Embedded code hallucinations
Over the past several months I have experimented with both internal and external chatbots by submitting code development requests from very basic LED blinking to more complex state machine control systems. There are a few patterns that began to show up as noted below.
Close, but still no
Even in some of the basic cases the resulting code was not only incorrectly constructed in terms of basic register operations, but failed the procedural functional test. The submitted code that was copied and pasted into the target development environment did compile correctly but did not provide a functionally correct solution. Either device configuration was incomplete or in a few cases incorrect. This situation has improved somewhat over the past year as AI engines have learned from their mistakes. Noted: over the past few months was the ability to correctly create a LED blinky example app across multiple development boards that had the same target MCU.
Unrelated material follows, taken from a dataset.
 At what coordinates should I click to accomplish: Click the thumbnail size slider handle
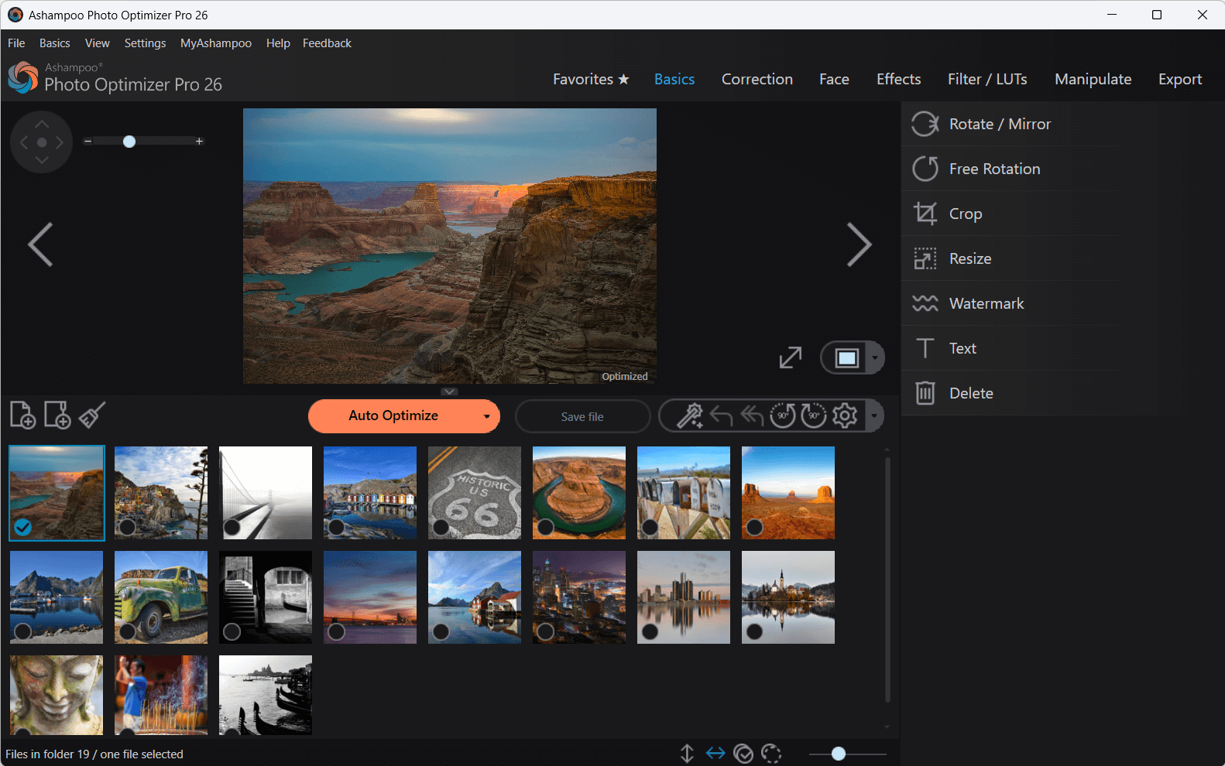838,754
Target devices that still had data sheets in the old two column research/academic paper format tended to have higher failures as interpretation between column splits and hyphenated words proved more challenging.
Incorrect Extrapolation
In a few cases, some of incorrect results were because of an accidently incorrect prompt the AI engine tried its best to provide a solution. In one specific case an incorrect pin assignment was specified that prevented a correct solution for being possible. However, code was submitted that used statements using header file definitions that did not actually exist, usually in the form of bit field definition, but were extrapolated from patterns observed in the header files and extended to meet the requested configuration.
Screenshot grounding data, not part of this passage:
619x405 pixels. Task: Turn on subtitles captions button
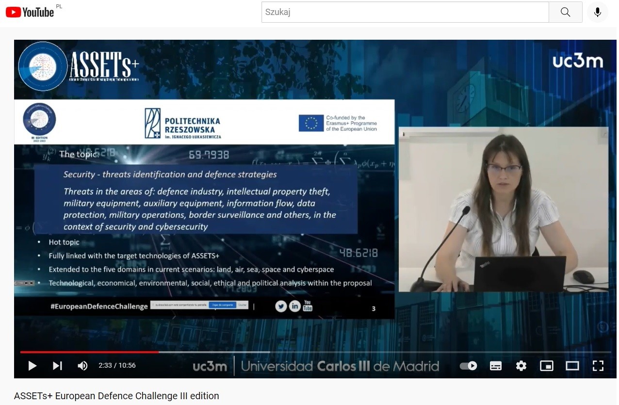pyautogui.click(x=495, y=366)
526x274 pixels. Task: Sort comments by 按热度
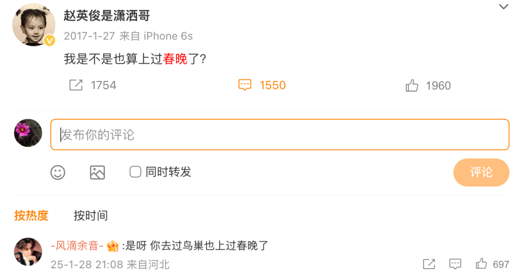[31, 216]
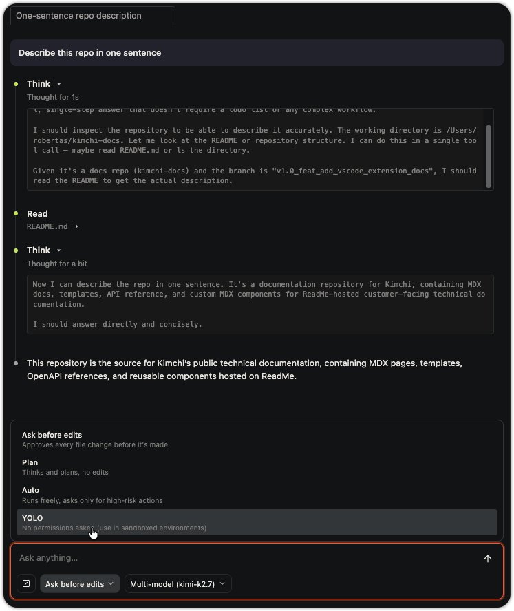Image resolution: width=514 pixels, height=611 pixels.
Task: Click the second Think step green dot
Action: [16, 250]
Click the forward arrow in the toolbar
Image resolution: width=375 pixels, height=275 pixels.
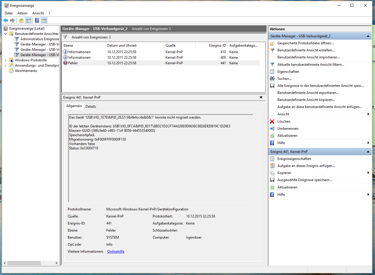click(12, 20)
These errors were easily caught even before a build attempt because of the auto parsing / indexing functions of modern IDEs which will immediately identify undefined registers and bit fields within those new registers. It was interesting that the LLM engines did not do a reverse sanity check against the newly defined attributes, but instead went forward with the code submission.
Practice makes perfect
As noted previously, a large disadvantage of AI assistance in this space is the limited amount of available good training material. Large embedded firmware projects that did not start from the open-source environment tend to stay that way.
The bulk of available code base is through vendor specific example code and exposure to large open-source projects. It will take some time for the training code base in the bare metal environments to reach a nominal level, but the situation will always improve.
A bright spot already over the horizon is that Zephyr RTOS is gaining popularity and is open-source which allows for unrestricted access to the core code repositories. Recent AI interactions have proven very productive in getting example projects pulled together very quickly, although occasionally a project using deprecated code is generated; however, in most cases the content generated has been of excellent quality.
The PDF file parsing problem will continue to reduce in size, so asking your favorite AI engine to summarize a certain part of a data sheet again and again will be a good way to gauge improvement firsthand.
For the embedded space, I will continue to rely on the tools I am familiar with along with experience gained over the past several years. But I will always entertain AI construction code … with a skeptical eye.
Bob Martin is senior staff engineer at Microchip Technology where he is also known as Wizard of Make.
Author's Disclaimer: Although various popular AI engines were used to collect and summarize data presented above, the language, text and phrasing in this article is mine. I looked for consistent results across multiple LLM portals. Some engines were better in accuracy in results than others due to differences in available training data. This was expected especially in some of the more specific cases; however, the overall results were consistent in theme.